Switzerland’s Meyer Burger has confirmed the beginnings of a recovery for PV equipment manufacturers after posting encouraging first-half results.
Although the company said it continued to be “cautious” about the market for PV equipment, it cited the beginnings of a “certain recovery” following the hammering taken by equipment suppliers in the recent industry downturn.
These were reflected in results that showed orders up 90% on the same period last year and a book-to-bill ratio up to 1.21 from 0.9 last year.
First-half net sales of CHF129 million (US$141.8 million) were up 43% on the CHF90.4 million (US$99.4 million) made in the same period last year.
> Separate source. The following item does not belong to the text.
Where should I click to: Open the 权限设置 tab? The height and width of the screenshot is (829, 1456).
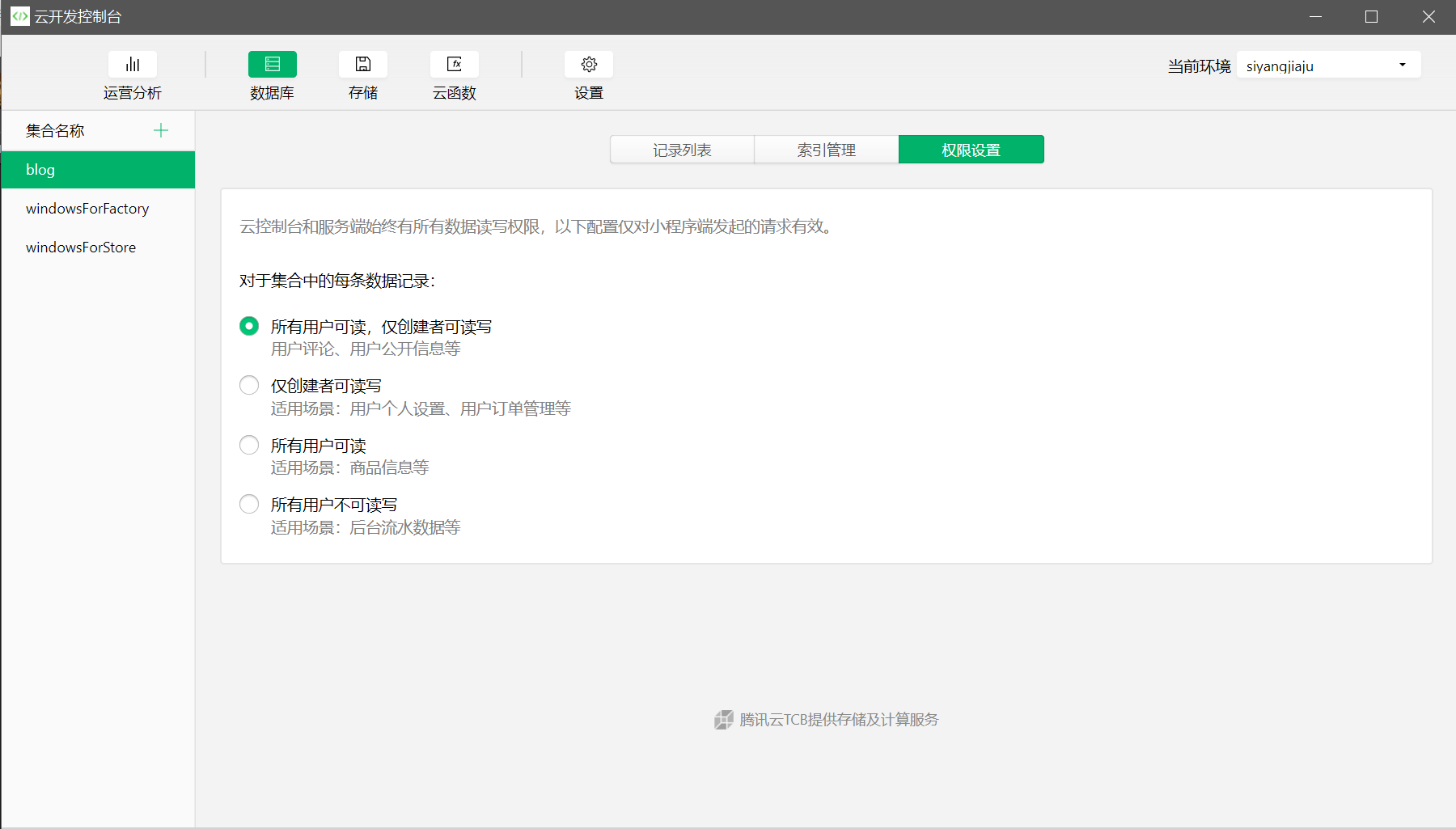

Asia accounted for 51% of net sales, up from 39% last year, Europe 28%, down from 35% last year, and America 21%, up from 19% last year. Sales to the Middle East and Africa were down from 7% to zero this year.
However, these positive results were not enough to make much of an impact on Meyer Burger’s losses. First-half EBITDA fell only 8% from CHF59.9 million (US$65.8 million) last year to CHF55.2 million (US$60.7 million) this year.
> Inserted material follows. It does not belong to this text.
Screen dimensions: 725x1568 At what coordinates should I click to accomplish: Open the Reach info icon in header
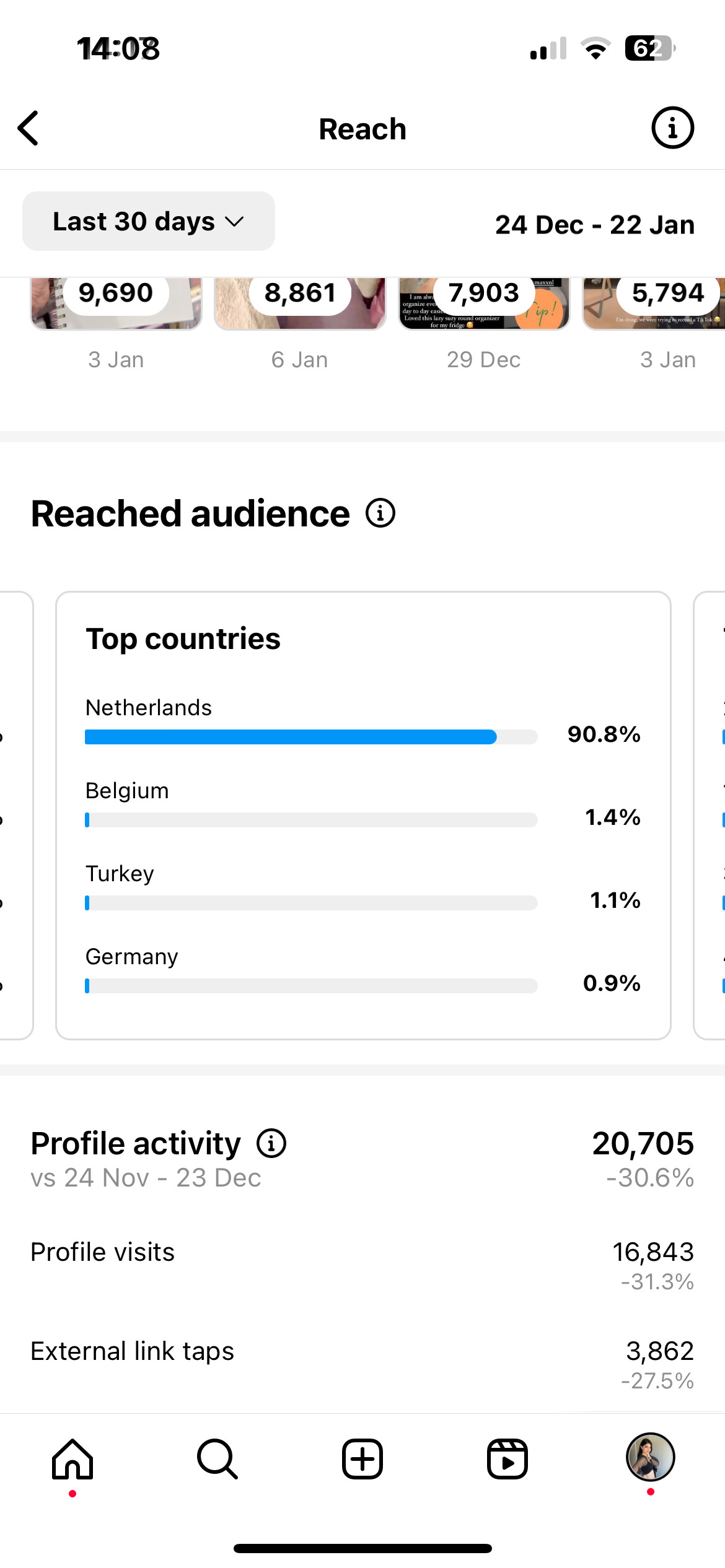click(x=672, y=128)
Meyer Burger said this limited progress in addressing losses was a consequence of factors such as “preparatory” investment, for example in new test lines.
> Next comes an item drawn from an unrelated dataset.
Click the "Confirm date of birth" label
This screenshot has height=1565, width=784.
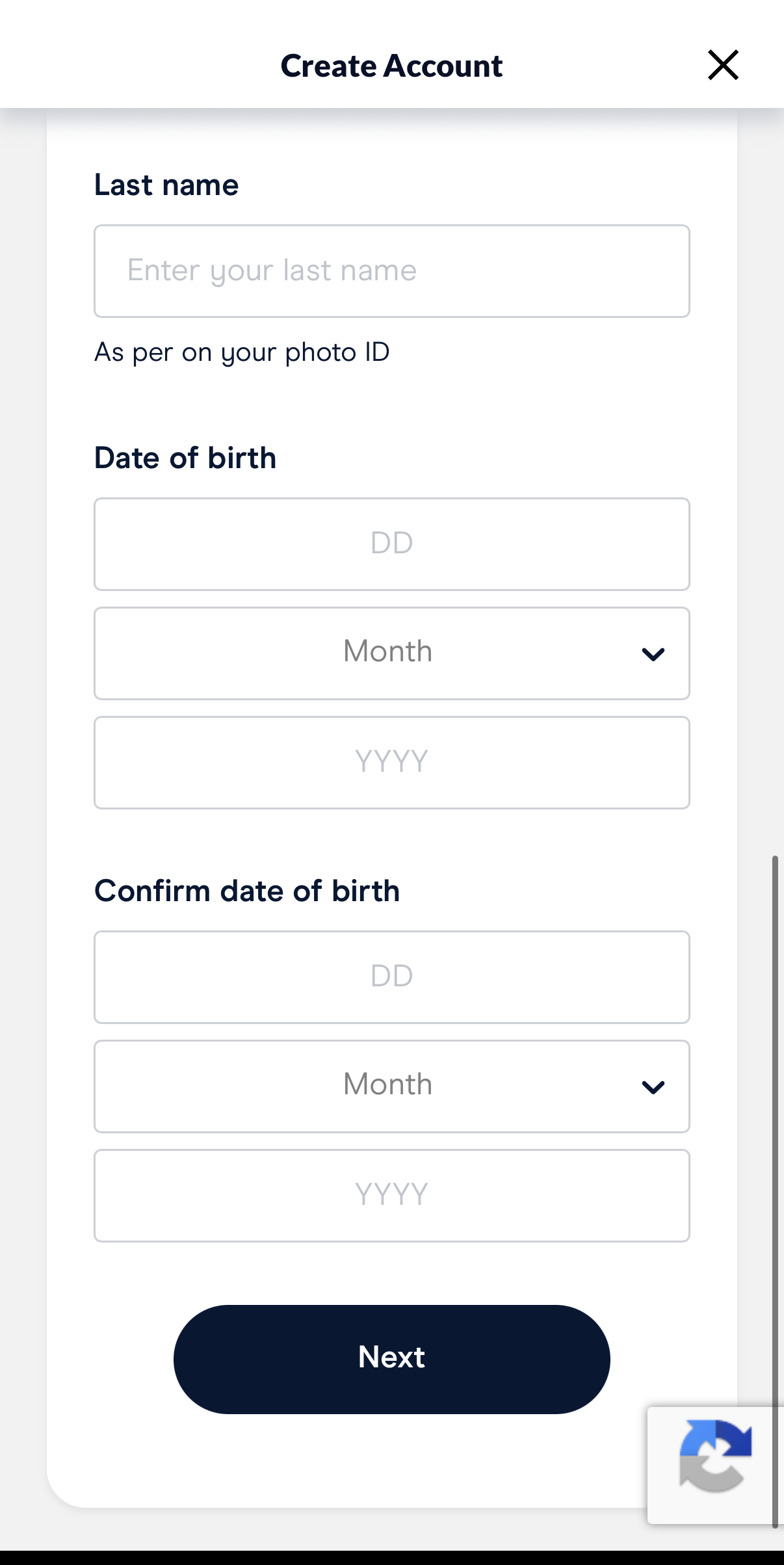pyautogui.click(x=247, y=891)
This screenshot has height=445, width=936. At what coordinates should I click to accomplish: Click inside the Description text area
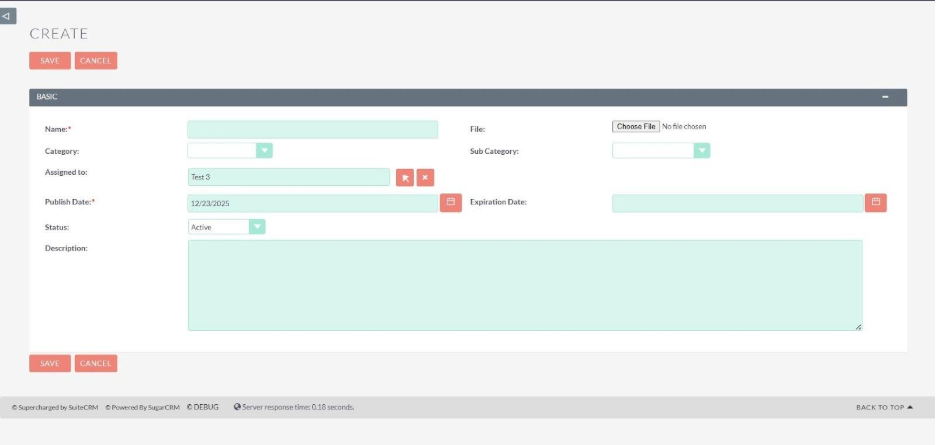click(x=524, y=285)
In terms of orders, the company said the volume of small and mid-sized orders had increased noticeably compared to the first half of 2013 by 57%.
‘Large’ orders of CHF27 million (US$29.7 million) constituted two contracts with leading wafer and module manufacturers in Asia.
Looking ahead, Meyer Burger said it foresaw increased interest in its integrated product lines from new markets. But the political and financial factors influencing such orders made it difficult to predict when they would be made, the company added.
But with cell and module manufacturers in the main now looking to carry out capacity expansions, Meyer Burger said orders across all its product range were now increasing and that it expected to achieve “substantial improvements” this year in both orders and sales compared to 2013.